El sacerdote tomó aire. Sentía una opresión en el pecho, y su rostro exhibía una expresión de asco que él mismo no podía imaginar en su propia cara. La entidad tenía razón. Estaba asustado. El miedo le provocaba esa sensación parecida al calor dentro de la cabeza. Un zumbido movía sus tímpanos desde dentro. No disponía de los textos que había citado la entidad, de modo que accedió a internet y tecleó la dirección de una página que recogía todos los escritos apócrifos hallados hasta la fecha, incluyendo los pergaminos del mar Muerto y los de Nag Hammadi. Esbozó una leve y doliente sonrisa al recordar que casi ningún cristiano sabía que el Evangelio de san Juan había estado a punto de ser considerado apócrifo. La frontera entre unos relatos y otros estaba poco definida. Incluso las Biblias de distintas iglesias cristianas diferían en algunos de sus libros, o se consideraba a algunos de éstos muy cercanos a lo apócrifo.
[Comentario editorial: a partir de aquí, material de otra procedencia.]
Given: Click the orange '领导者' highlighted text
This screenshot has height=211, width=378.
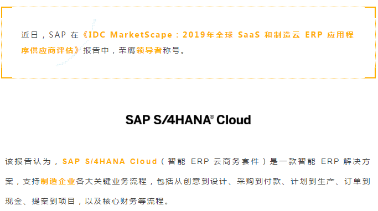Looking at the screenshot, I should click(149, 50).
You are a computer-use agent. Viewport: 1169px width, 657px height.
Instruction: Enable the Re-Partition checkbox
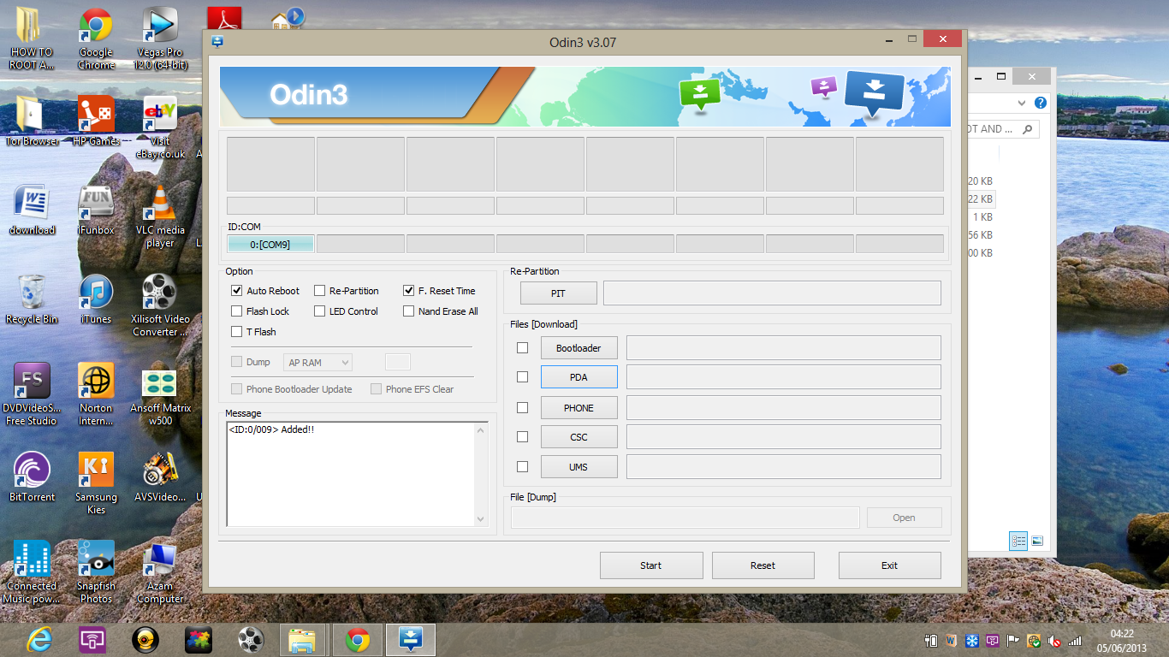coord(320,291)
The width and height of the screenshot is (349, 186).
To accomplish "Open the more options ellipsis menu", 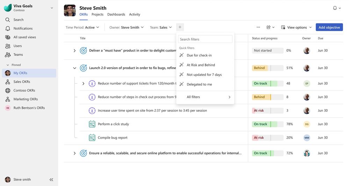I will pos(258,27).
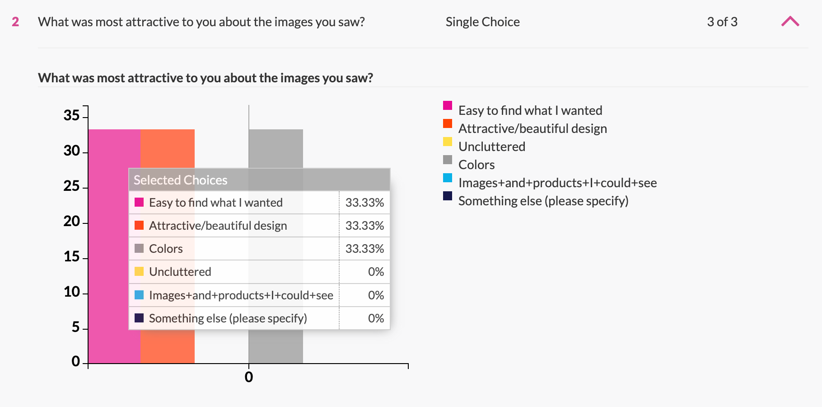The image size is (822, 407).
Task: Select the 'Something else (please specify)' legend label
Action: coord(543,201)
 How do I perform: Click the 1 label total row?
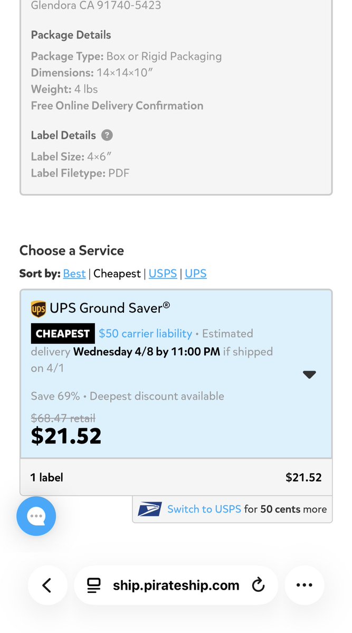tap(176, 477)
En cuanto al Nuevo Testamento, la vida de Jesús y la posterior conformación de la primitiva Iglesia cristiana, distaban mucho de ser narraciones rigurosas. Del propio Jesús se sabía muy poco con visos de ser indiscutiblemente cierto. Se había llegado a decir que no nació en Belén, que era rico, que tenía sangre egipcia, que viajó por Persia, la India y el Tíbet, que desbancó a Juan Bautista y fue rival suyo, que estuvo casado con María de Magdala y hasta que no murió en la cruz, con lo que, evidentemente, tampoco habría resucitado. De hecho, supuestas tumbas suyas llegaron a ubicarse en distintos lugares, desde la propia Jerusalén hasta la localidad japonesa de Shingo, pasando por Rozabal en Cachemira y otros diversos lugares, a cuál más estrambótico.